In 1983 the Miramonte Matadors, known as the Mats, were voted CIF State Champions in all divisions after defeating Cardinal Newman High School on December 3, 1983, at Oakland–Alameda County Coliseum in the NCS 2A Championship game. The Mats were also NCS 2A South Champions and FAL Champions.

In 1997 the Mats again won the NCS 2A Championship after defeating Granada High School in the championship game at the Oakland Coliseum. The Mats also won NCS 2A titles in 1998, 2000, 2001 and 2003 in their victory over San Lorenzo in a rematch of their 1981 championship game.

In 2013, after finishing 2nd in the DFAL, the Mats defeated Tennyson, Northgate and number two-seeded Clayton Valley Charter to reach the championship at Rancho Cotate High School against 13–0 Casa Grande.

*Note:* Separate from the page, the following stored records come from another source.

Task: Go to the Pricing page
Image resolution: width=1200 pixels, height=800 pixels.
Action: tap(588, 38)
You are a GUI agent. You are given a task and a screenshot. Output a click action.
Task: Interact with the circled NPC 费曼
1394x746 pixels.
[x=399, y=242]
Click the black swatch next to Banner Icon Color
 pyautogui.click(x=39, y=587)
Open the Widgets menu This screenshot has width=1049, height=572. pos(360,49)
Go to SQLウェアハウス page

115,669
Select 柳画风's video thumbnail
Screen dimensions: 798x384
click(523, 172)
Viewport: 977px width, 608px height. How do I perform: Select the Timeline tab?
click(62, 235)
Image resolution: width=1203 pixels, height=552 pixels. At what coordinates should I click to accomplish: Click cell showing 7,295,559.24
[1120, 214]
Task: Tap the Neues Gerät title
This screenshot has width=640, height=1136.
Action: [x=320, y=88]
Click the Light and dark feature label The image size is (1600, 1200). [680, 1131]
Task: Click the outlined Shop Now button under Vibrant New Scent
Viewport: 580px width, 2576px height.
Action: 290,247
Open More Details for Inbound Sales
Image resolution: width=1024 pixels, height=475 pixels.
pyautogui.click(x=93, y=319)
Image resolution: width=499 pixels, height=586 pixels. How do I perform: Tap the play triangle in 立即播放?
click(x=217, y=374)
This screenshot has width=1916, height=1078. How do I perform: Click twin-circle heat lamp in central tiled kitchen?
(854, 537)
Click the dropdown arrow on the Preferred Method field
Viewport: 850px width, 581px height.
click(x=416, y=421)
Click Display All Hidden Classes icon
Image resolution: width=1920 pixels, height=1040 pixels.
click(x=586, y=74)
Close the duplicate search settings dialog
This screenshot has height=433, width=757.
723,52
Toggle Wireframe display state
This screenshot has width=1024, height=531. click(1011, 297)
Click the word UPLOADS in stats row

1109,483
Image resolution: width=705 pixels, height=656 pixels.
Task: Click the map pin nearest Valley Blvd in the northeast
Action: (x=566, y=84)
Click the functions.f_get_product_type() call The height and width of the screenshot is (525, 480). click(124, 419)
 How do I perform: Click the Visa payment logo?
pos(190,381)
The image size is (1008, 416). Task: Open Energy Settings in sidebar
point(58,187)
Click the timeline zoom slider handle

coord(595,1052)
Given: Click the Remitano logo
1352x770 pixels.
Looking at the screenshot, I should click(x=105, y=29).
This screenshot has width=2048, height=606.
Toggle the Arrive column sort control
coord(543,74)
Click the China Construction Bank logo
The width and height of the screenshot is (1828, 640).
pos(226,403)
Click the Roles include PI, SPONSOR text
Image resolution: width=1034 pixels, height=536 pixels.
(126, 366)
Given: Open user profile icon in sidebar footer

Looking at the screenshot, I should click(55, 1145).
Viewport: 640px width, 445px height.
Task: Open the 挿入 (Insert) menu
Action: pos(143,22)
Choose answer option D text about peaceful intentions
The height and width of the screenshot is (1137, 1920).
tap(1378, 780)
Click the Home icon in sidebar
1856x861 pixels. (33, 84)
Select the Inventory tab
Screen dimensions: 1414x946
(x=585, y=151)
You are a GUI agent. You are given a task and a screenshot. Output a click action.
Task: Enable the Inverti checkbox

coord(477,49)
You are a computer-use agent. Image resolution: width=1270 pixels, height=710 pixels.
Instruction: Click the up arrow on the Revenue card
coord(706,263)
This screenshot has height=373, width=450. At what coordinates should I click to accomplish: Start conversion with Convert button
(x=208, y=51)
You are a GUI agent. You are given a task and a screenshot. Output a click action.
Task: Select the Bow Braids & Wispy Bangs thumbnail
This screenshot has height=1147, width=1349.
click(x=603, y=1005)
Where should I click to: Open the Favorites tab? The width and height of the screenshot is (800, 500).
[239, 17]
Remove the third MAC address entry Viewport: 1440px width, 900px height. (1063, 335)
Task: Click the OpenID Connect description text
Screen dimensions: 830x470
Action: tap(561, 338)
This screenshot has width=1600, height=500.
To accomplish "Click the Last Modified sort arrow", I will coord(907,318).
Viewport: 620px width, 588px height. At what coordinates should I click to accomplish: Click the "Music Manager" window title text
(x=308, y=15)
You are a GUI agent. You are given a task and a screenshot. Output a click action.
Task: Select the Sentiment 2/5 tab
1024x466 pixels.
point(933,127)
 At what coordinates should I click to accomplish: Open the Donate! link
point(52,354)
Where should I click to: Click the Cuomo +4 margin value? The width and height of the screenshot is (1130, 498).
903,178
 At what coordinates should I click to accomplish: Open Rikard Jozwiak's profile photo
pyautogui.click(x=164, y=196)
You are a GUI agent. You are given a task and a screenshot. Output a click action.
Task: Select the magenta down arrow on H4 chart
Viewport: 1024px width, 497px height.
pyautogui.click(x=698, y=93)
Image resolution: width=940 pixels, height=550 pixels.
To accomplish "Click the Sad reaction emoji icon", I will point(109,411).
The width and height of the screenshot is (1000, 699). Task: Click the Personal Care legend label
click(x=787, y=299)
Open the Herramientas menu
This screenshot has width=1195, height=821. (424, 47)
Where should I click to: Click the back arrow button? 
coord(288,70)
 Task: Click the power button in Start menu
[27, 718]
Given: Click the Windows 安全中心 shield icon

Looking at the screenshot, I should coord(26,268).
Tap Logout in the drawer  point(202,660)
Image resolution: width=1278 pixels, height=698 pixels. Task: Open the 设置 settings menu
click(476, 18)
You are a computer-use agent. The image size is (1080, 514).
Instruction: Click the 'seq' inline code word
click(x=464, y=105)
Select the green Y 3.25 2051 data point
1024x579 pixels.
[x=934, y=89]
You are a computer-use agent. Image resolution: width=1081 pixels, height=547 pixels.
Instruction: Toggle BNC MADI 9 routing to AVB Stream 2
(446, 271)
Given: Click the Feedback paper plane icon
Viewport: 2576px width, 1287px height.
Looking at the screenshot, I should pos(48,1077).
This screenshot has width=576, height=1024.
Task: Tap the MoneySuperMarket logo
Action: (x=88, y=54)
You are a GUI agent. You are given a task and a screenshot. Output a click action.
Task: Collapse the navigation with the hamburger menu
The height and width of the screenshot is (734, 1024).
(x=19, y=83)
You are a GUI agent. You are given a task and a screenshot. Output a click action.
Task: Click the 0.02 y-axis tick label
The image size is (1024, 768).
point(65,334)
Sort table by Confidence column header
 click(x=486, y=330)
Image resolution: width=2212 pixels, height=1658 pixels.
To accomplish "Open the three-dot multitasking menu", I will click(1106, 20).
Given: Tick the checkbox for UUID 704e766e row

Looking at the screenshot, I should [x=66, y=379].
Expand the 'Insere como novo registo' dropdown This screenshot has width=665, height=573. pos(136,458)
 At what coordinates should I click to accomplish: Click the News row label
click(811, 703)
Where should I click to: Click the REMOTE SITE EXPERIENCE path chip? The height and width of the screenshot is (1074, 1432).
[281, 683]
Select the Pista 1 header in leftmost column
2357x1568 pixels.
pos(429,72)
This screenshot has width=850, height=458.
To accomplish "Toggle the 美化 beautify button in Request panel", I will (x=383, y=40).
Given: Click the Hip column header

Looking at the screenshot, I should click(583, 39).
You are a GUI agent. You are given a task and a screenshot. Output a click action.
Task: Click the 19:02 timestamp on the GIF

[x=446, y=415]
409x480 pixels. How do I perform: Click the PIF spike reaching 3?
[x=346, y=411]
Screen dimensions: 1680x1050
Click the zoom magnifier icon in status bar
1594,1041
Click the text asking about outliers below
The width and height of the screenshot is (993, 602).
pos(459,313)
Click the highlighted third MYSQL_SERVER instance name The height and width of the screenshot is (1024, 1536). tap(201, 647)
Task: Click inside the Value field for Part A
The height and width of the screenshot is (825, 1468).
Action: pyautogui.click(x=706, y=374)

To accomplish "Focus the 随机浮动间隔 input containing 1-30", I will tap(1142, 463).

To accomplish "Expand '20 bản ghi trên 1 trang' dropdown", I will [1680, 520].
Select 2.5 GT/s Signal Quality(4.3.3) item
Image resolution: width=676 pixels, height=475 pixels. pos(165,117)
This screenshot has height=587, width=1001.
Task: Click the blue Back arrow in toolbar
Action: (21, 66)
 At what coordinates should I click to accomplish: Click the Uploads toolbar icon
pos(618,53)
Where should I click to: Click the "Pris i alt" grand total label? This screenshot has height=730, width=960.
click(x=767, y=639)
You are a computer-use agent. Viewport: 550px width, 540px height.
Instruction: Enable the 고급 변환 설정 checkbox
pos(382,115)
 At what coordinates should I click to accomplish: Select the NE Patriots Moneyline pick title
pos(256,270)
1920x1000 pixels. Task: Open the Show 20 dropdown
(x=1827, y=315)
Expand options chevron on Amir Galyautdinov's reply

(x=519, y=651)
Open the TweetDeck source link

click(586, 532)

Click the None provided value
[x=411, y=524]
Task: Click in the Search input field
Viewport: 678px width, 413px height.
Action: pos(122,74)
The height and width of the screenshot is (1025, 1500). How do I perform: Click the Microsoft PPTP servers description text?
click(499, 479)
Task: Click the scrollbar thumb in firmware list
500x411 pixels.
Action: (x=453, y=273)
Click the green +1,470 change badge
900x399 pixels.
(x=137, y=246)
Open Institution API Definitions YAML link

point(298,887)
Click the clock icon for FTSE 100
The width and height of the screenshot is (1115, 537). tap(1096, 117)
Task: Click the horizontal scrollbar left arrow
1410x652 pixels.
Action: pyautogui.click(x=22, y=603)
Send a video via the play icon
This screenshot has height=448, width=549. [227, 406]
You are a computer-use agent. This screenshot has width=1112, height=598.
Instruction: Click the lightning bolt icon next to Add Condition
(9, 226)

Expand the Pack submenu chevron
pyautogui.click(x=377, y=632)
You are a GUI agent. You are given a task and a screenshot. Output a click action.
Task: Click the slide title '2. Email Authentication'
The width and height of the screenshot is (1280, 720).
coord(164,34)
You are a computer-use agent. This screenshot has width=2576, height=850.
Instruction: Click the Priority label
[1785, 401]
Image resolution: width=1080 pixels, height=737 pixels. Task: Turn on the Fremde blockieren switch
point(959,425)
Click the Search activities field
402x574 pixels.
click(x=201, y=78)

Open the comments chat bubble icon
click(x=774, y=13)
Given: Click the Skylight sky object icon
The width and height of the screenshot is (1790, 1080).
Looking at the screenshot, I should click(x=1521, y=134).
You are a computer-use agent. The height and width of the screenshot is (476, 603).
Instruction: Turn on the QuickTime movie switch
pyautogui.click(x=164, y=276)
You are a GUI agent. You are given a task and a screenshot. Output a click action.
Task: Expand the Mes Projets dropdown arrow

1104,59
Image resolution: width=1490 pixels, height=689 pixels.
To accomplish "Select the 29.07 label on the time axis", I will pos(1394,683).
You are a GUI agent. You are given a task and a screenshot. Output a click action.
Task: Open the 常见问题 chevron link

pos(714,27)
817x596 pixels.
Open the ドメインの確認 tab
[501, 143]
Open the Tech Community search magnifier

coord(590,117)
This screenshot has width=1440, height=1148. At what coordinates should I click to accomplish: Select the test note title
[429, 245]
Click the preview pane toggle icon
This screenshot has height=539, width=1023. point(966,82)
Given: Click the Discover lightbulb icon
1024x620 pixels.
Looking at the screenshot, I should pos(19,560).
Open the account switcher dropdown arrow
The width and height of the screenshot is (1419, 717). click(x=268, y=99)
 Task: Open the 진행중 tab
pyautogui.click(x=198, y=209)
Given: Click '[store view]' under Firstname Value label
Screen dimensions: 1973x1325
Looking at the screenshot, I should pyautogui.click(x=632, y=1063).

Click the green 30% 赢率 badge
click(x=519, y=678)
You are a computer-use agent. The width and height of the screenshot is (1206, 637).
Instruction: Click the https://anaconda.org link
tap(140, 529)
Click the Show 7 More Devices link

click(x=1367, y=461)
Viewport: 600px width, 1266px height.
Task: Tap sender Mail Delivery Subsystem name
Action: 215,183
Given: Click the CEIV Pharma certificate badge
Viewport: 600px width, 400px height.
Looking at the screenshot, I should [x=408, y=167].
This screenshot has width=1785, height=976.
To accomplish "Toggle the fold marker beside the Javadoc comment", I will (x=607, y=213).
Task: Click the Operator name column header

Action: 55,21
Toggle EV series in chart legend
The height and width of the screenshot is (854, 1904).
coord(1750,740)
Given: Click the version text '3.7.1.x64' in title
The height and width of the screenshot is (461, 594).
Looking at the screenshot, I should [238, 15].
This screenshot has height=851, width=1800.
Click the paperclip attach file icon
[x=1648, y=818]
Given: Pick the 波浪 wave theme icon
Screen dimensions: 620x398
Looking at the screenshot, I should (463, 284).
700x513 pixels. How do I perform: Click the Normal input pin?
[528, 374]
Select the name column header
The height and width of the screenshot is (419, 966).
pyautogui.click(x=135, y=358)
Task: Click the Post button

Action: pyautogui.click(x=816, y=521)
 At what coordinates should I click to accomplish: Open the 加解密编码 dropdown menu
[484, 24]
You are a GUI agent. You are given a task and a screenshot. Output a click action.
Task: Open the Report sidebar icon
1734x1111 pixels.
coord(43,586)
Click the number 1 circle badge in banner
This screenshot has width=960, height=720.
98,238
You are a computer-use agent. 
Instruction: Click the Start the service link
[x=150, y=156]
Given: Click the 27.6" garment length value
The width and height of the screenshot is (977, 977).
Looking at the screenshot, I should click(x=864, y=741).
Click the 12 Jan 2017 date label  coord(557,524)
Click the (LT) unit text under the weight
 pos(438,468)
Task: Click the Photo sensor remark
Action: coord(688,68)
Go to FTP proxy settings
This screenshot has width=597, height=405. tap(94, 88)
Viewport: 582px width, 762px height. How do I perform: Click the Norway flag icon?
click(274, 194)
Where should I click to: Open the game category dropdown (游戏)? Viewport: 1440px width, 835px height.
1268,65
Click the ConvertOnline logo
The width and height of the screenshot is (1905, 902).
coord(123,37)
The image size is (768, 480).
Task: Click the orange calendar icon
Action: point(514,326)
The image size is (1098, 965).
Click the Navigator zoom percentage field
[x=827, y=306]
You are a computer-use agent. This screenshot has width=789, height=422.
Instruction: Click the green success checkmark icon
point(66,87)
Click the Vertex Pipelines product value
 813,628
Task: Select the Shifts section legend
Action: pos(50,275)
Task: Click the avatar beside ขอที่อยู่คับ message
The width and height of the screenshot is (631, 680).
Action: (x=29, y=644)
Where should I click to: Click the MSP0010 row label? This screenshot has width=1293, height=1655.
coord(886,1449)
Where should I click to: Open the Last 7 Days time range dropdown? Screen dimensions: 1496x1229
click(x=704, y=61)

In an exciting game, Miramonte scored two touchdowns in the last two minutes to win their 8th NCS football championship, 42–28 to finish 12–2 on the season.

In 2008–09, Miramonte's water polo team was named "2008-09 ESPN RISE Magazine Boys' Team of the Year" (includes all sports). Since 1967 the team has won 15 NOR CAL championships and 26 League Championships. The so-called "Dream Team" were the California State Champions that year.

In 2012, U.S. News & World Report ranked Miramonte High School as #21 in California and #126 in the United States. In 2021, Miramonte is now ranked 571 nationally, and it slipped from the top school in the county to third place.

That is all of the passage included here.